Step Down Limits Loaned Car

leonard

Expert
I am an agent, but not P&C. Just saw that Shelter in Missouri has added "step Down Limits" on car insurance, if you loan your car to anyone. The limit drops down to to the state mandatory coverage.

Agent says Shelter pays up to state minimum requirements, then the overage is a claim against the insurance of the person u loaned it to. I asked agent if that person had mistakenly allowed their coverage to lapse, or if they only had state minimum coverage, once that is exhausted, does it come back to Shelter to pay more. They said even if u bought a million dollar policy, that the max that Shelter would pay is the state minimum.

Farm Bureau has something similar to this.

This opens the policyholder up to a lawsuit, when thy think they have bought sufficient coverage. Is this just in Missouri? Just these two companies?

This is why people hate insurance. Finding out the fine print when it is too late.
 
There are exceptions and lawyers will always go for money anywhere, but why would the car owner be liable for what someone else did?

Yes, there are exceptions, such as I lent my car with known faulty brakes, but that isn't the norm. This is a way for people to be responsible for themselves. Why should you benefit if you let your own policy lapse but still want to drive?

Several carriers have drop down limits in many states. The part I agree with you on is they do bury this in the fine print and even then, make it hard for most people to know about.

Dan
 
I have heard for years that insurance is on the car, not the person.

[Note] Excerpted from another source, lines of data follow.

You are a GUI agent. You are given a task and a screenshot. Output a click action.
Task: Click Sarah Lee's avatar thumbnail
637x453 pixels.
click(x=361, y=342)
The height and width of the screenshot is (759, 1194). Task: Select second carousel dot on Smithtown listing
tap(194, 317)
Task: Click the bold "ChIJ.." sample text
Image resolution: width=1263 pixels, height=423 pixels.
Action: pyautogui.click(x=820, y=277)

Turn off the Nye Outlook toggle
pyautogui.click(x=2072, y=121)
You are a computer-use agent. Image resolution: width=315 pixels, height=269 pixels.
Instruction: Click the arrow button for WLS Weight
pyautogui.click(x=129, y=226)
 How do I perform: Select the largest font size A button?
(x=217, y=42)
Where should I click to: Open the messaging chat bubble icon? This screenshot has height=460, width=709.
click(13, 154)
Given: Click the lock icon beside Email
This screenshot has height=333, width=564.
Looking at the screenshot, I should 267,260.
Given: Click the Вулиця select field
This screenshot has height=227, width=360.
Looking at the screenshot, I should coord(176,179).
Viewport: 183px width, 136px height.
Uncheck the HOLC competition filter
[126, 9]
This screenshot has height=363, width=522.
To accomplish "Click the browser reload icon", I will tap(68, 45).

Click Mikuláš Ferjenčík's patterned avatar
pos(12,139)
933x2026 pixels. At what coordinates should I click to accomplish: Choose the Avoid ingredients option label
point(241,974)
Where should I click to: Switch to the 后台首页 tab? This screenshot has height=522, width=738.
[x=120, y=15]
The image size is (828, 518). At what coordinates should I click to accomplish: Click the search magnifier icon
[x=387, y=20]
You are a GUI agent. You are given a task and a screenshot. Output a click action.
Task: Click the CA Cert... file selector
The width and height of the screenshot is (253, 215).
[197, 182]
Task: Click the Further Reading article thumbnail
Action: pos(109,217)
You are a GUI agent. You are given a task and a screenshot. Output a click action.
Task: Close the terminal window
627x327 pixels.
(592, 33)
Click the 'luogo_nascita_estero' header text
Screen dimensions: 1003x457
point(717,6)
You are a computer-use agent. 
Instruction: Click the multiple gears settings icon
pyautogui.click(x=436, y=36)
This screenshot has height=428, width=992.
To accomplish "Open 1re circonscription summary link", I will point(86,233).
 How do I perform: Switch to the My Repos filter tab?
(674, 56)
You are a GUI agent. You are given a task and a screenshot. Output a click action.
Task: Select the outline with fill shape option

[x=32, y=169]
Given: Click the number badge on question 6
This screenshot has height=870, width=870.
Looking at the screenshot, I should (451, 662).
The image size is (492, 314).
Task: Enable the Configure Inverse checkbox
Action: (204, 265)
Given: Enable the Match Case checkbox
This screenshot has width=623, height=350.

Also, have you seem that in a lawsuit, that everyone even remotely connected gets listed in the lawsuit. They want someone with deep pockets to go after. Consider the pharmacist Robert Courtney that diluted liquid cancer drugs to make a lot of money. He is in prison for many years, and the drug manufacturers were ordered by the courts to pay Millions of dollars.
 
Insurance is first on the car, then the driver.

The Robert Courtney case is a bit different, the manufacturer noticed a discrepancy, investigated it, concluded that everything was okay. This is the equivalent in my statement of knowing the brakes are bad and not mentioning it.

Yes, lawyers cast a wide net in looking for deep pockets. Doesn't mean the net catches much. It is a hassle though, but remember, the policy owner has the insurance attorneys on his side, at least up to policy limits.

Drop down limits are never ideal, but, I don't think they are the end of the world either.

Dan
 
it is a shame that this forum is so inactive that only you and i are in this thread. Interesting that it shows me as new, even though i have been a member for quite a few years and have posted previously
 
There are exceptions and lawyers will always go for money anywhere, but why would the car owner be liable for what someone else did?

I'm certainly no attorney, but this would worry me. If I lend out my car to someone and he runs over a small child, I would think I could and would be sued by the family of the child.

If my policy reverts to minimum limits, it makes it essentially worthless. I would assume the company would pay the $25,000 and be done with it. Maybe I'm wrong?